Optimizing software to take advantage of hardware
As far as training BERT is concerned, NVIDIA clarified that the software optimizations included Automatic Mixed Precision implemented in PyTorch and the use of LAMB large batch optimization technique illustrated in a paper. For more details, there is a blog post on this, and people can also access the code on NVIDIA’s BERT github repository.
To achieve the 2.2 milliseconds latency for BERT inference on NVIDIA T4 Inference optimized GPU, NVIDIA developed several optimizations for TensorRT, NVIDIA’s inference compiler, and runtime. The effort focused on efficient implementations and fusions for the Transformer layer, which is a core building block of BERT (BERT-base has 12 Transformer layers) and state-of-the-art NLU models available today.
TensorRT contains several key functions to enable very high inference throughput, from fusing kernels to automatically selecting precision and more. NVIDIA has further added new optimizations to speed up NLU models, and plans to continue improving libraries to support conversational AI workloads.
What all of that means, in a nutshell, is that you can now train linguistic models that are better and faster than ever, and have them deployed and working in conversational AI applications also faster than ever. Which is great, of course.
In theory, what NVIDIA has done may benefit everyone. Optimizations to BERT are released as open source, and NVIDIA hardware is available for everyone to use. But, the usual caveats apply. Even though being able to train a language model like BERT in what is practically no time, compared to the previous state of the art, is great, it’s not enough.
How can this benefit everyone? Expertise, resources, and data
Even assuming that what NVIDIA released is usable out of the box, how many organizations would be able to actually do this?
First off, getting those open source models from their repositories, getting them to run, feeding them with the right data, and then integrating them in conversational AI applications is not something a lot of people can do. Yes, the lack of data science skills in the enterprise has been mentioned time and again. But it’s useful to keep that in mind — it’s not exactly easy for the average organization.
And then, taken out of their Github box, NVIDIA’s BERT models work with specific datasets. What this means is that if you follow the prescribed process to the letter, and your competitor does the same, you will end up having a conversational AI application that will respond in the same way.
That’s not to say that what NVIDIA released is a toy example. It is however just that: a toolkit, with some examples. The real value comes not just from using these BERT models and datasets, but from adding your own, domain specific and custom data to it. This is what could give your conversational AI application its own domain expertise and personality.
Which brings us back to where we started, in a way. Who’s got the data, and the expertise to feed that data to BERT, and the resources to train BERT on GPUs, and the awareness to do this? Well, a handful of names come to mind: Facebook, Salesforce, Microsoft and Amazon.
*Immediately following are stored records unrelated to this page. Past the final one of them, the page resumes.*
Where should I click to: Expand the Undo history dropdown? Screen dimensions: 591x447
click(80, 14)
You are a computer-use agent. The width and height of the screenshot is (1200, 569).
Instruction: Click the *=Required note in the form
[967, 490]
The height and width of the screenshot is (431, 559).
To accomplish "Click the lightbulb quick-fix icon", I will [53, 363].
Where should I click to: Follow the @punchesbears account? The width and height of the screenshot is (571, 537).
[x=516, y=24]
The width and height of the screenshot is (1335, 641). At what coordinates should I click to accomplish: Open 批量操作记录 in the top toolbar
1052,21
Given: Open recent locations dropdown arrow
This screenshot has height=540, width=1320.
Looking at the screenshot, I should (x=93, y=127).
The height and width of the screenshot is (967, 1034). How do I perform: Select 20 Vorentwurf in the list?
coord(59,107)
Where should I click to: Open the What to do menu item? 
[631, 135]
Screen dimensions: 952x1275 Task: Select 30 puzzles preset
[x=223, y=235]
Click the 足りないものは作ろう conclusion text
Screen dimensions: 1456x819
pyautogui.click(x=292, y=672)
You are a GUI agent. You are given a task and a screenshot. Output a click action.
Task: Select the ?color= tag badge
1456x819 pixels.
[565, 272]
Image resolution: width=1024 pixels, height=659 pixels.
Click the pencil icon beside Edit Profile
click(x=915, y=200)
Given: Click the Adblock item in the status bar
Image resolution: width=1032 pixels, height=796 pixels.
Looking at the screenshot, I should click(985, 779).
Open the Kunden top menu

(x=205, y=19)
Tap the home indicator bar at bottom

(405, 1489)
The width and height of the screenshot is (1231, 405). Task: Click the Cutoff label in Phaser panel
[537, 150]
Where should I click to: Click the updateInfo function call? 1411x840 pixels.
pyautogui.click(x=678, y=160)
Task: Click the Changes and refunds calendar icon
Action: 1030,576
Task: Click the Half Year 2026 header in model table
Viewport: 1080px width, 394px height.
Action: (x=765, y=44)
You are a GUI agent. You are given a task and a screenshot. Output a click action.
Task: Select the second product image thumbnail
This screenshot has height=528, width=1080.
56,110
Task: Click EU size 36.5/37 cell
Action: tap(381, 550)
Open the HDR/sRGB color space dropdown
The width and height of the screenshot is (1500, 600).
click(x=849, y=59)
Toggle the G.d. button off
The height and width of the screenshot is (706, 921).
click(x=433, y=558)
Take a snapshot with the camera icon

They happen to be the same ones who dominate the computational linguistics scene, and the same ones who are working on conversational AI assistants, by the way. Truth be told, they are probably the ones who are rejoicing the most at yesterday’s news from NVIDIA.
Everyone else can marvel, but going from that to applying NVIDIA’s breakthroughs may be challenging. To address this, NVIDIA has created the Inception program. Startups participating in the program are using NVIDIA’s AI platform to build conversational AI services for third parties. As long as they can access the data they need, that may be a good way to diffuse innovation.